NHL deputy commissioner Bill Daly has provided an update as to what comes next for the league’s players following the decision to pause the 2019-20 season due to the coronavirus pandemic.
Kim Klement/USA TODAY Sports

Kim Klement/USA TODAY Sports

NHL deputy commissioner Bill Daly has provided an update as to what comes next for the league's players following the decision to pause the 2019-20 season due to the coronavirus pandemic.

In a statement shared by TSN's Ryan Rishaug, Daly said the expectation is for players to remain in their home club's city, but those away from their families can return home at this point in time.

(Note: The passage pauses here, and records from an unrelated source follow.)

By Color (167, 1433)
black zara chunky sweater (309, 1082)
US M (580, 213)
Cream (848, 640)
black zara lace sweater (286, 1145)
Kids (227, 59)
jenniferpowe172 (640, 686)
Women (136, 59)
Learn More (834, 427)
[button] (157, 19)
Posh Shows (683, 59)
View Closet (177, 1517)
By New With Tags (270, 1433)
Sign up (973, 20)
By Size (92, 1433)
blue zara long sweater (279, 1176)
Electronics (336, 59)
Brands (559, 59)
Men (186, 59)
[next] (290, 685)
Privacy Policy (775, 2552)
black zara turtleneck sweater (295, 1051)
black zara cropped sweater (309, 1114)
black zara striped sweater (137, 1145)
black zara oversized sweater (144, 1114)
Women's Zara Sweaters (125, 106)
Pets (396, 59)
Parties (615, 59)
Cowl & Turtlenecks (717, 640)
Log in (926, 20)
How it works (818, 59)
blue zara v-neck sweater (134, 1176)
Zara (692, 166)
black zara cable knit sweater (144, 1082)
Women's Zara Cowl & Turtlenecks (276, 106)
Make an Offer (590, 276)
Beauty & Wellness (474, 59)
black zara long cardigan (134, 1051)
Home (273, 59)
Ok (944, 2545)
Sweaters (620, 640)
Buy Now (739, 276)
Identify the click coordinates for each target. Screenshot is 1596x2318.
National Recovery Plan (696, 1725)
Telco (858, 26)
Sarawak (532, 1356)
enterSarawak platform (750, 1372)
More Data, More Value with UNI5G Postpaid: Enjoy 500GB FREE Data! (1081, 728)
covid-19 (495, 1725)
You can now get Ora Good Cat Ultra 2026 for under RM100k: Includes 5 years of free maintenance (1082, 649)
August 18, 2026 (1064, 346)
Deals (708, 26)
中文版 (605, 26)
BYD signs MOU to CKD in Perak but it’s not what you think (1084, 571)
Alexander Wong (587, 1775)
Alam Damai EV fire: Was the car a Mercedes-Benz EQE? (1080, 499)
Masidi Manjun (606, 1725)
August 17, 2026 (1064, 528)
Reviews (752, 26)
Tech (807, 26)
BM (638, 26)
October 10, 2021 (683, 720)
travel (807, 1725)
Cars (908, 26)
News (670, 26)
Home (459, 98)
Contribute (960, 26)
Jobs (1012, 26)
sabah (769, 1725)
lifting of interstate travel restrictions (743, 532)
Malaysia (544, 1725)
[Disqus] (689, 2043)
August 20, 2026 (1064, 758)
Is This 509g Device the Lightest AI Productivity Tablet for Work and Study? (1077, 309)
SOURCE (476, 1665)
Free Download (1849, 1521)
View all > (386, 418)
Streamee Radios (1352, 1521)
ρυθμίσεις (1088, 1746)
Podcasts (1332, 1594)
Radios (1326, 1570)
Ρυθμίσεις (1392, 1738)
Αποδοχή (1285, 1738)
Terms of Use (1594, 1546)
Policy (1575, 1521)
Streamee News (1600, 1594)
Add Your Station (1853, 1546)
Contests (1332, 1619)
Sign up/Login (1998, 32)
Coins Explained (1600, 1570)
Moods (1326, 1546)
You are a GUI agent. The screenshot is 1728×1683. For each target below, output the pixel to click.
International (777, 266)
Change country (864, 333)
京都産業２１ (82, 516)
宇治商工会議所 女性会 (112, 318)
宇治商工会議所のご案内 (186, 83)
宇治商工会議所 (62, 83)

"The general expectation is that players will remain in their club's home cities absent unusual circumstances," Daly said. "Obviously, where a player is separated from his family because his club city residence is only temporary at this point, those players should be permitted to go home to their families in this initial phase of the pause period."

The statement continued: "We envision there coming a time where we transition direction from 'stay at home' to opening club facilities to players to work out and to skate on a voluntary basis in small groups – similar to what we generally see prior to the beginning of team training camps. At this point, I'm not in a position to say when that will be. We will see how the next week or so plays out."

On Thursday, the NHL announced it will pause the 2019-20 campaign amid the coronavirus outbreak. Many other professional hockey leagues had either postponed or cancelled play at that time, and a number of circuits throughout North America followed the NHL's decision to press pause on their respective campaigns. The KHL is most notable professional league still active.

The NHL hasn't set an official return date, but Daly said the league is "recommending against informal skates during this initial phase of the pause. Once we move into the next phase and (a) player is "training" for the resumption of play, his activities will be subject to the protections afforded in his (standard player contract)."

Daly confirmed that the league won't require mandatory COVID-19 testing, but "if a player exhibits symptoms or becomes sick he will be tested, as appropriate."